• **Stated goal**: Output every line below verbatim, without the pictures.

• **Data for the task**:

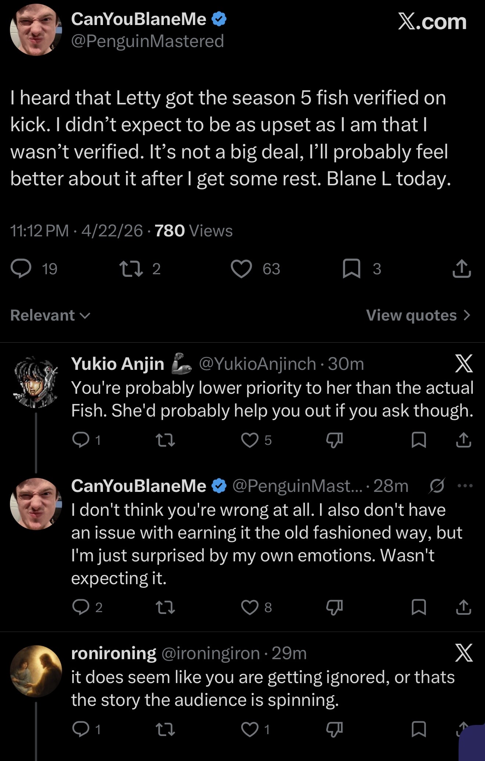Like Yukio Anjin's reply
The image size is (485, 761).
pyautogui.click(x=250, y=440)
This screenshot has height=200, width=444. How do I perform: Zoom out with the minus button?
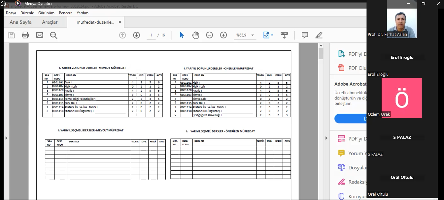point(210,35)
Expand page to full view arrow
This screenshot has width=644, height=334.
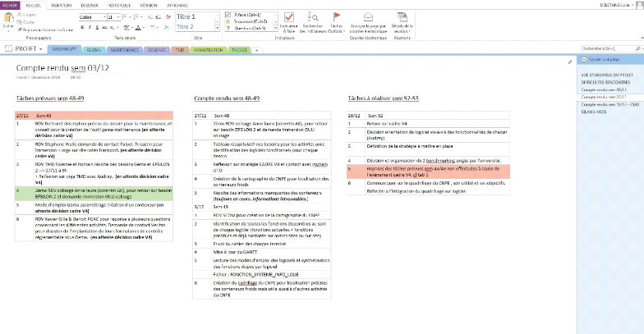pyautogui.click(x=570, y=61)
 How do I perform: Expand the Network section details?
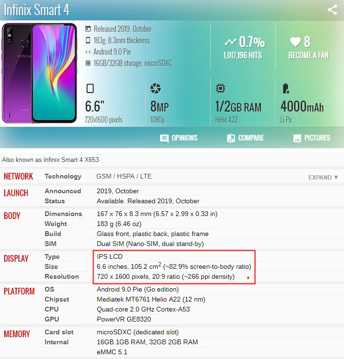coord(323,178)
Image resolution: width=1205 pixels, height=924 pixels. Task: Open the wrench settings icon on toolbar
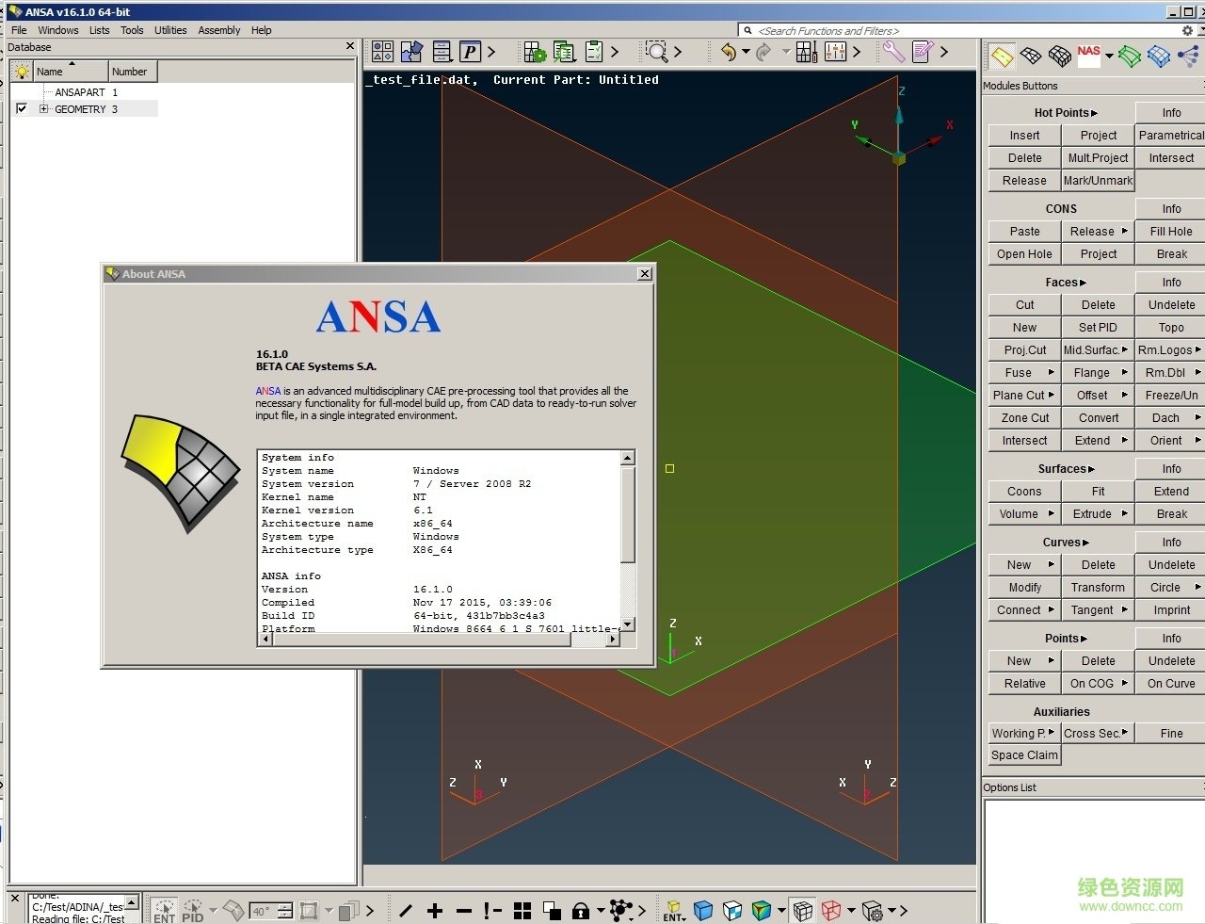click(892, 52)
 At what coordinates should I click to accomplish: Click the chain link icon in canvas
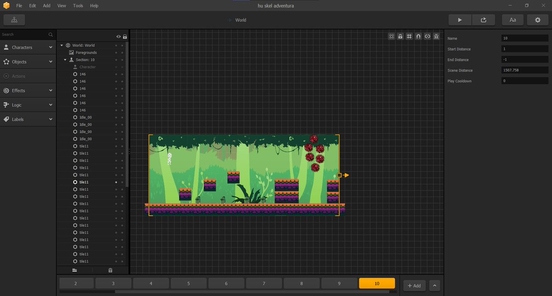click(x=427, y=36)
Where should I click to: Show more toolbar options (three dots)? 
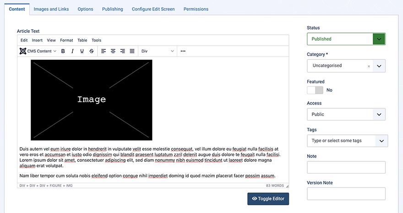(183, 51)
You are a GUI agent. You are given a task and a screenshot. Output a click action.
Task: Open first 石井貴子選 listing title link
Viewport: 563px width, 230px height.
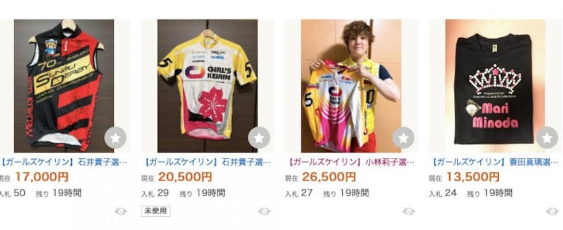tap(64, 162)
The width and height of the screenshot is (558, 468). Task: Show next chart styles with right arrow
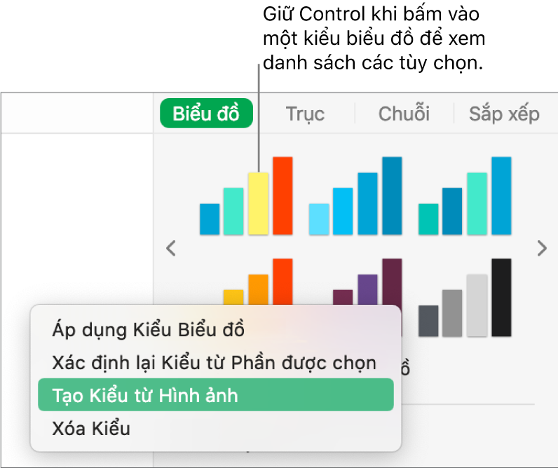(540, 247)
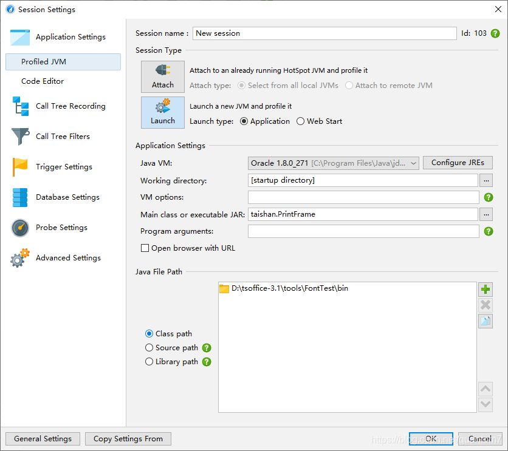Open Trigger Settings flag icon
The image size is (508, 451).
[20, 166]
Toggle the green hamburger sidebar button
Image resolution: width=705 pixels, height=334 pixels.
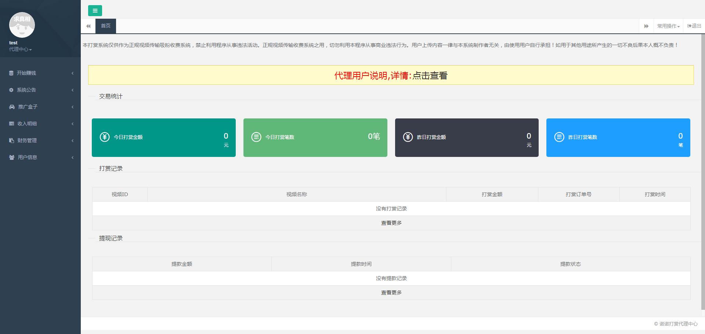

• **Answer to this task**:
Like Yukio Anjin's reply
The image size is (485, 761).
pyautogui.click(x=250, y=440)
This screenshot has height=200, width=444. How do I perform: Zoom out with the minus button?
point(210,35)
Expand page to full view arrow
This screenshot has width=644, height=334.
pyautogui.click(x=570, y=61)
 How do I perform: Expand the Network section details?
coord(323,178)
Image resolution: width=1205 pixels, height=924 pixels. Task: Open the wrench settings icon on toolbar
click(892, 52)
 At what coordinates should I click to accomplish: Click the chain link icon in canvas
click(x=427, y=36)
Where should I click to: Show more toolbar options (three dots)? 
(183, 51)
You are a GUI agent. You are given a task and a screenshot. Output a click action.
Task: Open first 石井貴子選 listing title link
Viewport: 563px width, 230px height.
tap(64, 162)
The width and height of the screenshot is (558, 468). Task: Show next chart styles with right arrow
(540, 247)
Open Trigger Settings flag icon
The image size is (508, 451).
[20, 166]
Toggle the green hamburger sidebar button
Image resolution: width=705 pixels, height=334 pixels.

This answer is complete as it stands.